TASK STATEMENT » Take the entries that follow and return exactly the lines from the one holding "You are a computer-use agent. The" through the one holding "Given: Select the 'fanmade", both included. Nothing else is needed.

··· LISTED RECORDS ···

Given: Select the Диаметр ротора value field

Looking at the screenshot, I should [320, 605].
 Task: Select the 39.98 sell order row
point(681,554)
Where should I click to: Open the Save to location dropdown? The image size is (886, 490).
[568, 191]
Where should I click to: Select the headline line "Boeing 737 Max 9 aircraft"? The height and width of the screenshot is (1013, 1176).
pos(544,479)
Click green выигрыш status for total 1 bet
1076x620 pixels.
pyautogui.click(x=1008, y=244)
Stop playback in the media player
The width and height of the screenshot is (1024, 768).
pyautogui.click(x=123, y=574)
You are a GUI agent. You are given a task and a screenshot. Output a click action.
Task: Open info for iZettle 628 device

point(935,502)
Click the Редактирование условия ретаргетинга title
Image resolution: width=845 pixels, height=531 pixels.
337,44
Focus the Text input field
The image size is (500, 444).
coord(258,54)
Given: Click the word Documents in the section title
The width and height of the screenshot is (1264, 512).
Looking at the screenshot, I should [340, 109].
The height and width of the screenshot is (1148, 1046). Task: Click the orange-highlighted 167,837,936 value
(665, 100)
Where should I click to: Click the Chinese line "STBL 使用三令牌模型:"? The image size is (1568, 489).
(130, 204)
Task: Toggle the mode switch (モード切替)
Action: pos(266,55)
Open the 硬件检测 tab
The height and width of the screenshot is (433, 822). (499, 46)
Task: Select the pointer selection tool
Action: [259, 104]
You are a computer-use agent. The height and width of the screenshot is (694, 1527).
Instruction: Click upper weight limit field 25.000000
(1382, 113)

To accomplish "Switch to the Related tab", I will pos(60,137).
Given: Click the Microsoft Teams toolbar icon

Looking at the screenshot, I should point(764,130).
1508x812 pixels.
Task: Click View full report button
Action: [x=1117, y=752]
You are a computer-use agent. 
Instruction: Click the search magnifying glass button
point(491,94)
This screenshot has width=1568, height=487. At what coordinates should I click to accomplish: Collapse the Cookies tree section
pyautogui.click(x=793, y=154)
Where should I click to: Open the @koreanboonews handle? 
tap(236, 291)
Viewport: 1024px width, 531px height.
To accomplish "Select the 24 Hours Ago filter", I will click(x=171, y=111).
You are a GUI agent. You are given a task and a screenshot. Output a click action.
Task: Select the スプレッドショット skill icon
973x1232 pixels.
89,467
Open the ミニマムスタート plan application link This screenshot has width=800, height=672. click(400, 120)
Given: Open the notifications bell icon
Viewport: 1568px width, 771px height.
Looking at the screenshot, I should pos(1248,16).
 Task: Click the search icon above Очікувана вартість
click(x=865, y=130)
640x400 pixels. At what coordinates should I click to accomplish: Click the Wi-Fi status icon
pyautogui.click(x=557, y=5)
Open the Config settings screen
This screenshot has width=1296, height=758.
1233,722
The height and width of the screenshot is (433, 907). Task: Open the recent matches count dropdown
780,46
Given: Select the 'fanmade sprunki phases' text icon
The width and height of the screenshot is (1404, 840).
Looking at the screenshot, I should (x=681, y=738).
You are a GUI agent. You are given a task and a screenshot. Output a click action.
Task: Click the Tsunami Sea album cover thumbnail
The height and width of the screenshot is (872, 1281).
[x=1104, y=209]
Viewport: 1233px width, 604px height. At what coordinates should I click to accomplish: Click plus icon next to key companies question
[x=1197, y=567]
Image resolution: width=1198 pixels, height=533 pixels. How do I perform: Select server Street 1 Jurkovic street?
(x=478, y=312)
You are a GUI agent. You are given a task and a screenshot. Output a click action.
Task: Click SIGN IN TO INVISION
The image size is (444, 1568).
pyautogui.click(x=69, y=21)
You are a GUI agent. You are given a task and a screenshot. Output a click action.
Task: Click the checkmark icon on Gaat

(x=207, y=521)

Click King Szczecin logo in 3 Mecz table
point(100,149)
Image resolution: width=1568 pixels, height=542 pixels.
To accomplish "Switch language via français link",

···

WRITTEN ANSWER »
You are a computer-use agent. The height and width of the screenshot is (694, 1527).
Instruction: Click upper weight limit field 25.000000
(1382, 113)

To accomplish "Switch to the Related tab", I will pos(60,137).
Given: Click the Microsoft Teams toolbar icon

Looking at the screenshot, I should point(764,130).
1508x812 pixels.
Task: Click View full report button
Action: [x=1117, y=752]
You are a computer-use agent. 
Instruction: Click the search magnifying glass button
point(491,94)
This screenshot has width=1568, height=487. At what coordinates should I click to accomplish: Collapse the Cookies tree section
pyautogui.click(x=793, y=154)
Where should I click to: Open the @koreanboonews handle? 
tap(236, 291)
Viewport: 1024px width, 531px height.
To accomplish "Select the 24 Hours Ago filter", I will click(x=171, y=111).
You are a GUI agent. You are given a task and a screenshot. Output a click action.
Task: Select the スプレッドショット skill icon
973x1232 pixels.
89,467
Open the ミニマムスタート plan application link This screenshot has width=800, height=672. click(400, 120)
Given: Open the notifications bell icon
Viewport: 1568px width, 771px height.
Looking at the screenshot, I should pos(1248,16).
 Task: Click the search icon above Очікувана вартість
click(x=865, y=130)
640x400 pixels. At what coordinates should I click to accomplish: Click the Wi-Fi status icon
pyautogui.click(x=557, y=5)
Open the Config settings screen
This screenshot has width=1296, height=758.
1233,722
The height and width of the screenshot is (433, 907). Task: Open the recent matches count dropdown
780,46
Given: Select the 'fanmade sprunki phases' text icon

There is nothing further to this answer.